On September 23, 2022, the Board of Directors (the "Board") of Copart, Inc. (the "Company") appointed Gavin Renfrew, the Company's Vice President of Global Accounting, as Principal Financial Officer and Principal Accounting Officer on an interim basis during the pendency of the Company's search for a new Chief Financial Officer. Mr. Renfrew will serve in these roles until his respective successor is elected and qualified or his earlier resignation or removal.

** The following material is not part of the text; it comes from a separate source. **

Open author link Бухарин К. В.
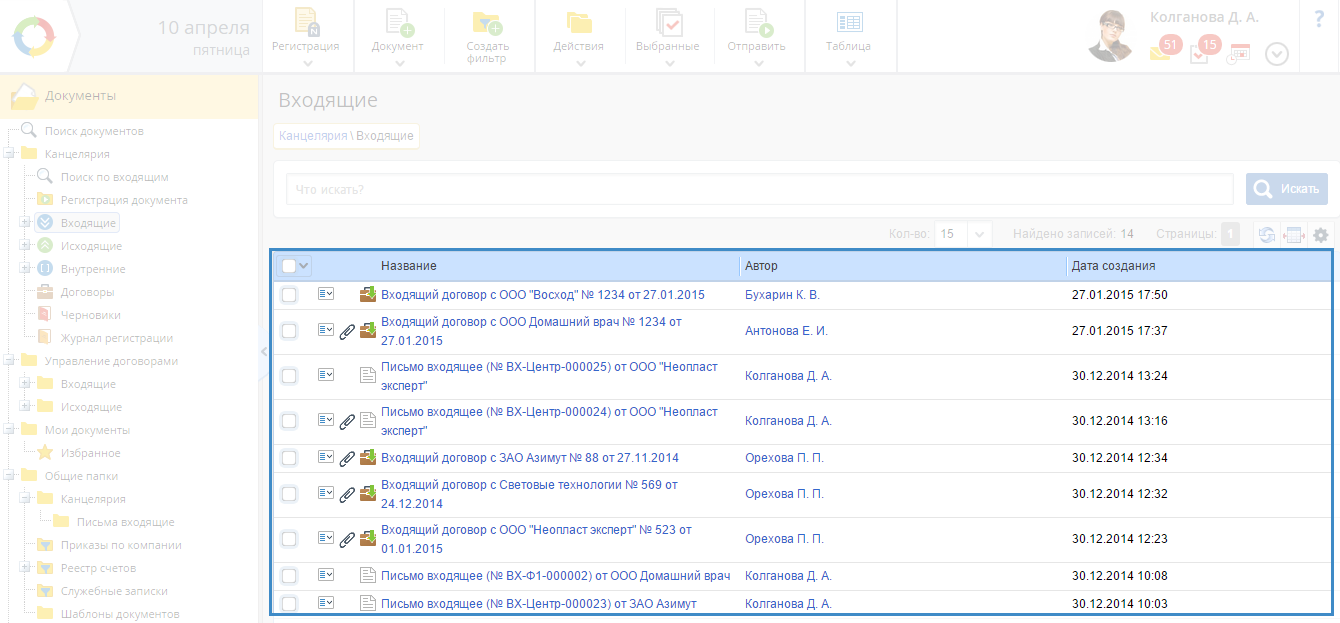The width and height of the screenshot is (1340, 623). [x=782, y=295]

Mr. Renfrew, 47, has served as the Company's Vice President of Global Accounting since January 2021. Previously, Mr. Renfrew served as the Company's Director of Finance for Europe and the Middle East from May 2018 to December 2020. Before joining Copart, Mr. Renfrew worked in a variety of roles for Pitney Bowes Inc. from 2008 to 2018, including service as Finance Director for European and Asia Pacific Global Services, Acting Chief Financial Officer for Asia Pacific, Middle East and Africa (APMEA) based in Singapore, and Director of Finance for acquisitions and business development. Earlier in his career, Mr. Renfrew worked for KPMG from 1997 to 2007 in both the Audit and Transaction Advisory practice groups, located in the United Kingdom and Australia. Mr. Renfrew is a Chartered Accountant and is a Fellow of the Institute of Chartered Accountants England and Wales (ICAEW).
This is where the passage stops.